Pour autant, ces preuves ne sont pas inexistantes et elles
semblent déjà justifier le fait qu’on puisse et qu’on doive se poser la
question de séparations tardives en plusieurs régions. Évidemment, ces preuves
sont recouvertes par les sédiments déposés par les « vainqueurs »,
ceux de la séparation, les « pagano-chrétiens » en christianisme, et les
rabbins en judaïsme. C’est là, en arrivant à lire entre les lignes, que la
pêche s’avère prometteuse. On le voit dans l’étude sur le jeûne des Quatre
Temps de septembre, à comparer avec celui de Yom Kippour (Daniel Stöckl Ben Ezra,
p. 357s) ou dans l’analyse du Martyre de Polycarpe (E. Leigh Gibson, p.
203s).
On s’aperçoit ici que la liturgie comme les témoignages
patristiques peuvent charrier des pépites invisibles à l’œil non exercé. Mais
lorsque l’artefact est mis en lumière, alors d’autres éléments déjà connus, comme
la tradition quartodécimane notamment, prennent une importance nouvelle et remodèlent
notre perception de certains environnements. On en vient à porter notre
interrogation sur d’autres témoignages susceptibles d’être significatifs. Au
bout du compte, le récit historique change.
D’une autre manière, presque plus impressionnante, la
découverte (pour nous) de la figure de Rabbi Ichmaël et de son environnement
narratif donne le sentiment que si quelque chose du judaïsme demeure d’une manière
ou d’une autre en christianisme, l’inverse aussi semble vrai, aussi incroyable
que cela puisse paraître.

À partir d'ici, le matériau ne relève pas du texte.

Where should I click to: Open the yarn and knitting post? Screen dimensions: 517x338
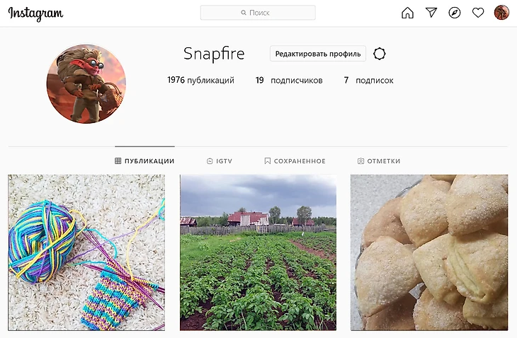coord(86,252)
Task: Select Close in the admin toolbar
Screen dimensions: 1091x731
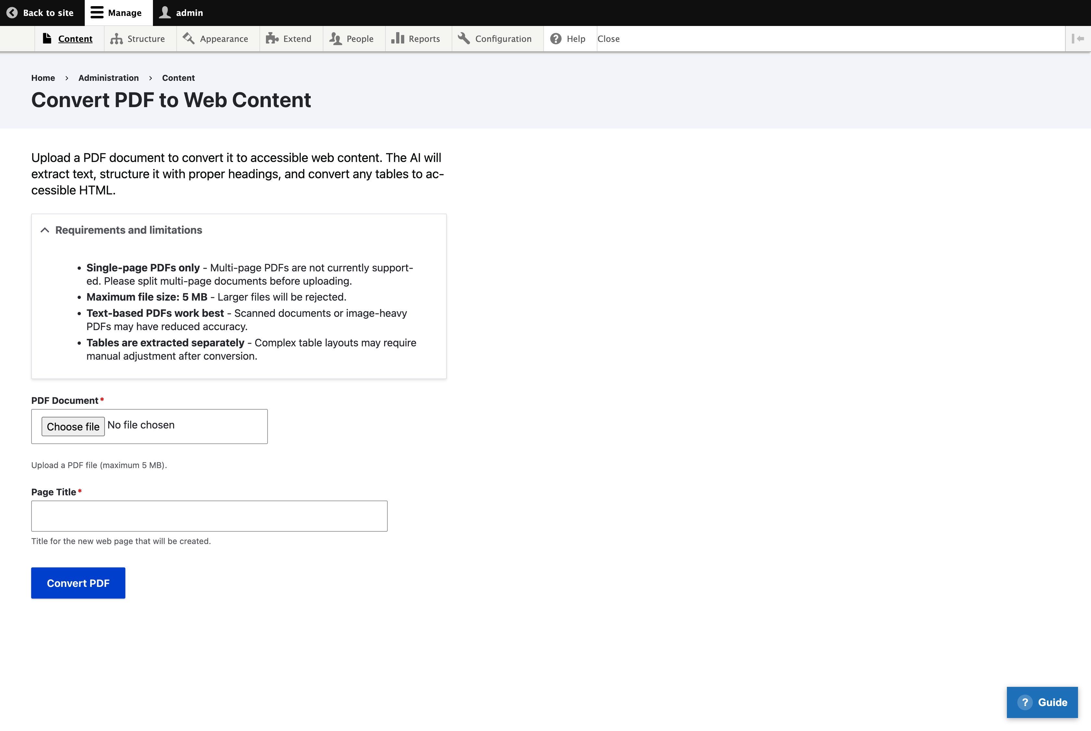Action: (x=608, y=38)
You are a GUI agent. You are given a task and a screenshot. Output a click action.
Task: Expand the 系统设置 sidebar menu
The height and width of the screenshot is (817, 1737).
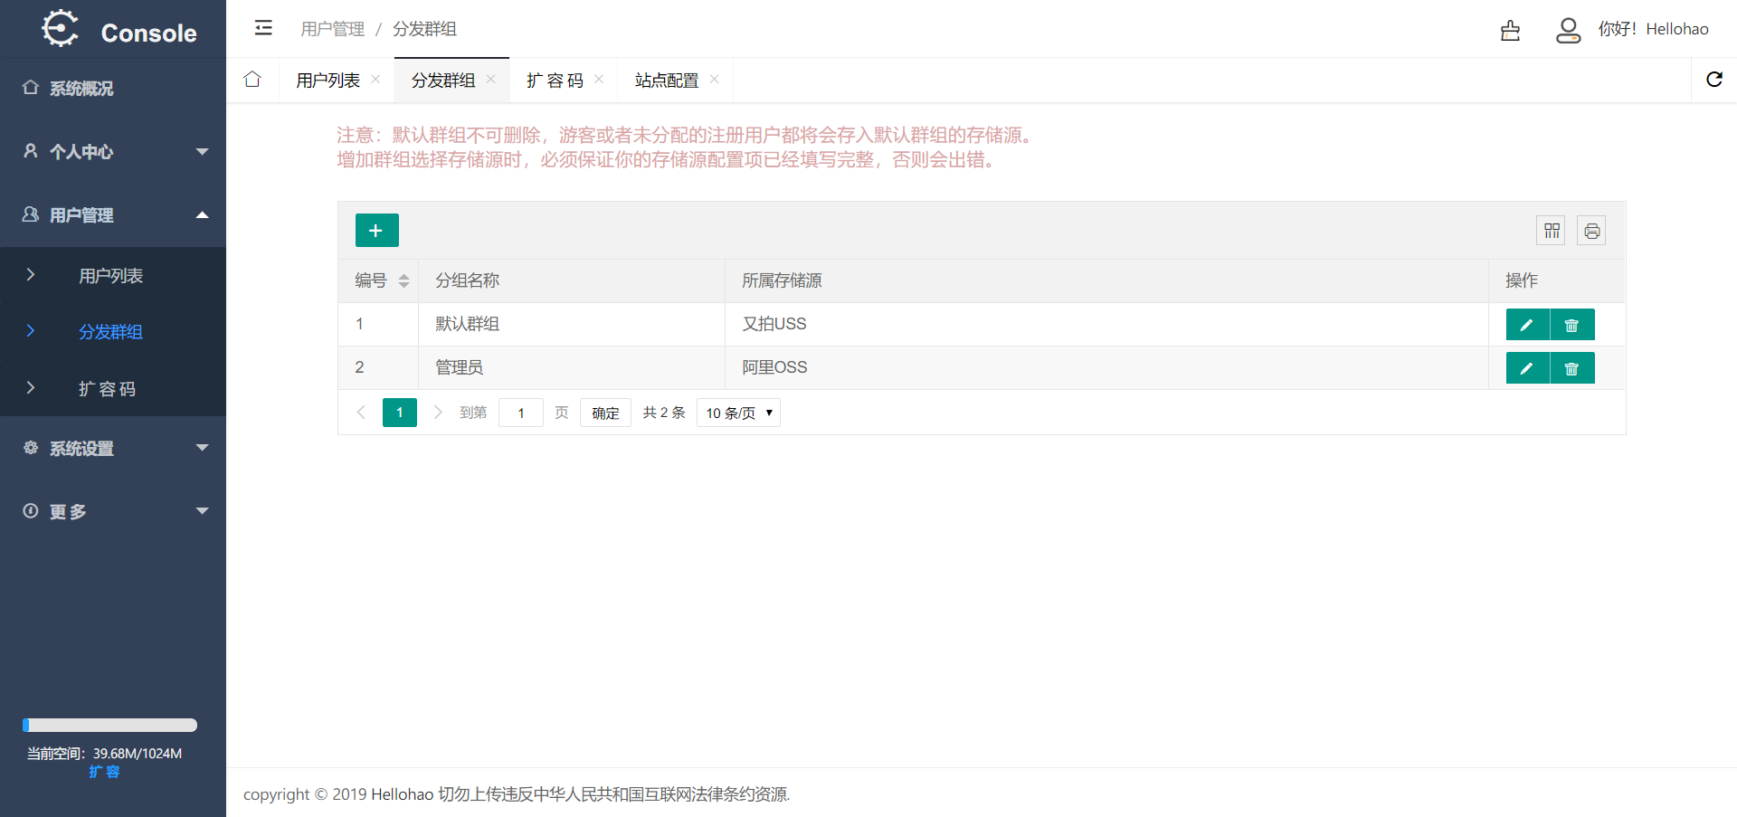113,449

Car comment comprendre la littérature des Palais, le
Livre hébreu d’Hénoch, en dehors de la figure de Jésus et de son ascension ?
Ou bien ne doit-on pas relire les évangiles à la lumière d’un fond commun où se
trouve en bonne place la figure d’Hénoch ? Par ricochet, on s’interroge
sur l’Apocalypse, la Lettre aux Hébreux, et même certains passages
de l’évangile de Luc. C’est là qu’on mesure le caractère novateur de ces
études, en 2002, qui ouvrent un champ de recherche immense.
De la même manière qu’en histoire et en archéologie, il convient
de résorber aujourd’hui le « point aveugle » de la présence ancienne
du judaïsme en France, convient-il également de contribuer à cet effort en
faisant le même travail en histoire de l’Église, dans toutes ses dimensions.
Car, si nous faisons droit à l’hypothèse de la construction parallèle, d’une
lente séparation, nous disposons en Gaule puis en France de nombreux témoignages
non seulement d’une présence juive traditionnelle mais aussi d’une possible continuité
judéo-chrétienne assez tardive, si ce n’est dans les personnes au moins dans
les pratiques liturgiques qui résistent le plus à l’érosion du temps. Ce
travail reste à faire, et c’est un bon programme d’étude.